One mild aspect that could help McGregor and may play right into his game is a longer reach (by three inches). That may allow McGregor to get in some good licks and stay relatively close to Khabib without also allowing Nurmagomedov to get in nasty kicks or takedown attempts.
I don’t think any of this should sugarcoat Khabib’s ability to deliver nasty strikes, of course.
Nurmagomedov is probably at his best when he’s attacking and taking the fight to the ground, but he’s also pretty ferocious with knees, kicks, and combination moves.
I think that ultimately gets thrown out the window, and you have to look at one guy who is really composed, picks his spots well, and can drop you at any second if you make a wrong move.
That’d be Notorious. His timing can be impeccable, he has fantastic precision with his striking, and he’s been really dominant considering he really only wins fights in one manner.
Khabib, as explosive and dangerous as he is, can be a bit reckless. It will be interesting to see if that’s something McGregor at all struggles to defend or that he revels in exploiting.

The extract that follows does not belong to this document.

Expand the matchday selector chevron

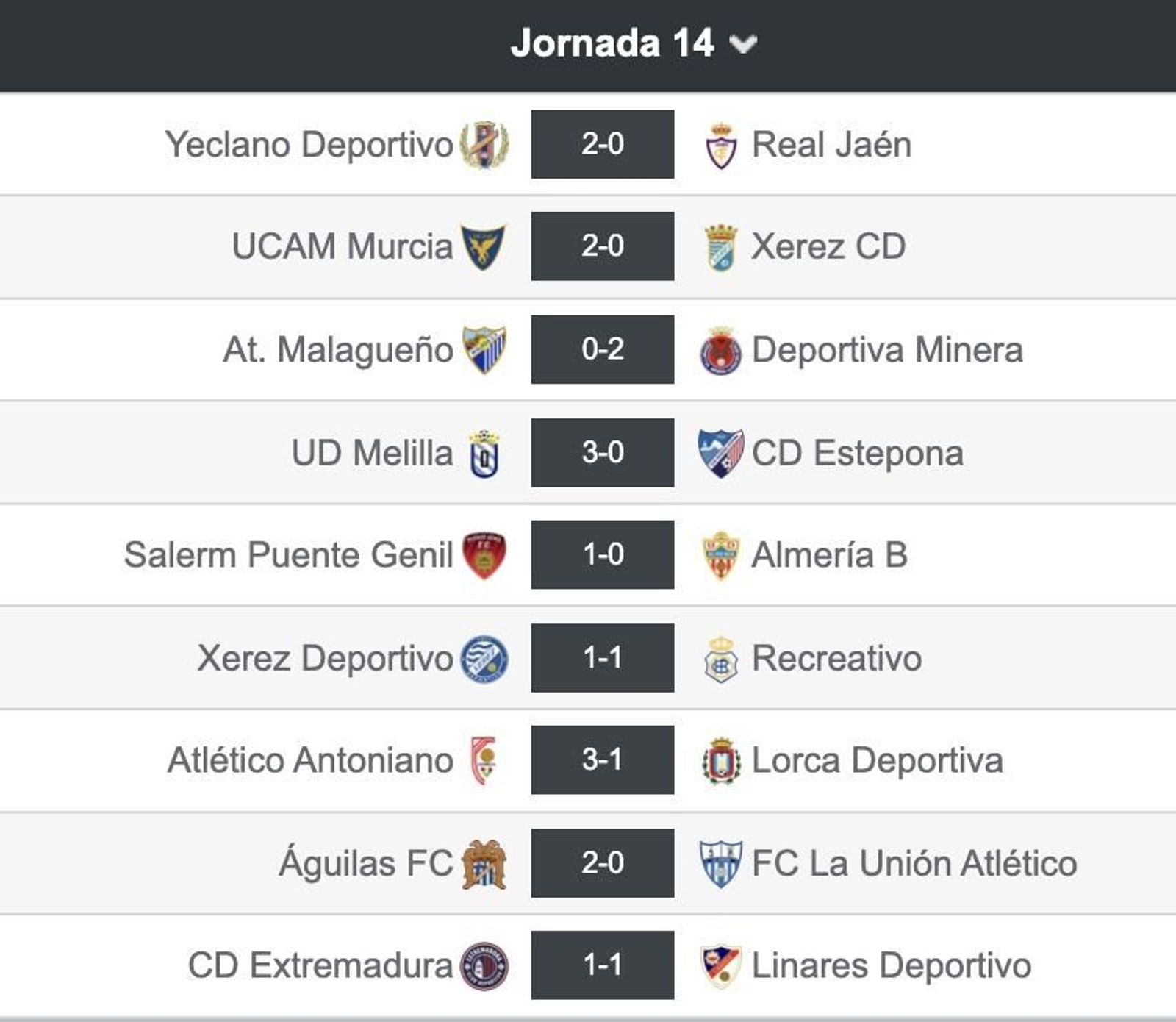tap(744, 46)
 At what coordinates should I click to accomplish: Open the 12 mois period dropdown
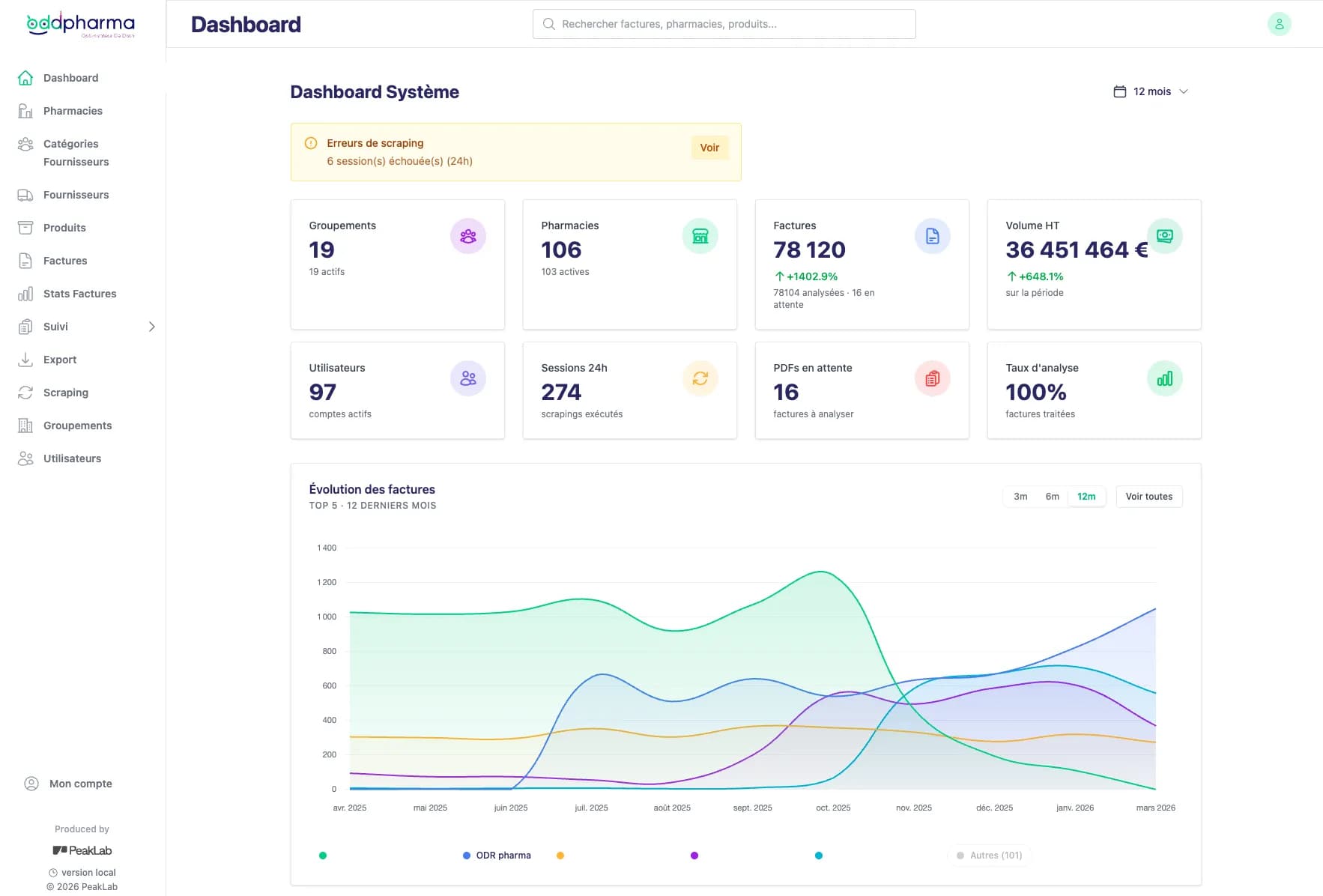click(x=1151, y=91)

I’m banking on the latter.
McGregor is going to train hard and is going to come in super-fresh. Still in his prime and likely with a lot more left on his mind to accomplish in professional fighting, I think handing Khabib his first loss is going to put a huge smile on his face.
It’s also slated to make him a record sum of cash. Oh, and bettors get this bad man at a discount at +130 and possibly even better, depending on where you plan to bet on this fight.
I respect Khabib and always marvel at anyone who can stay undefeated in MMA. However, nobody wins for forever. Ronda Rousey and so many others have shown that in the worst way possible.
If anyone is going to beat Nurmagomedov in the near future, it’d make sense for it to be McGregor in his UFC return. Take the money and back the baddest man on the planet.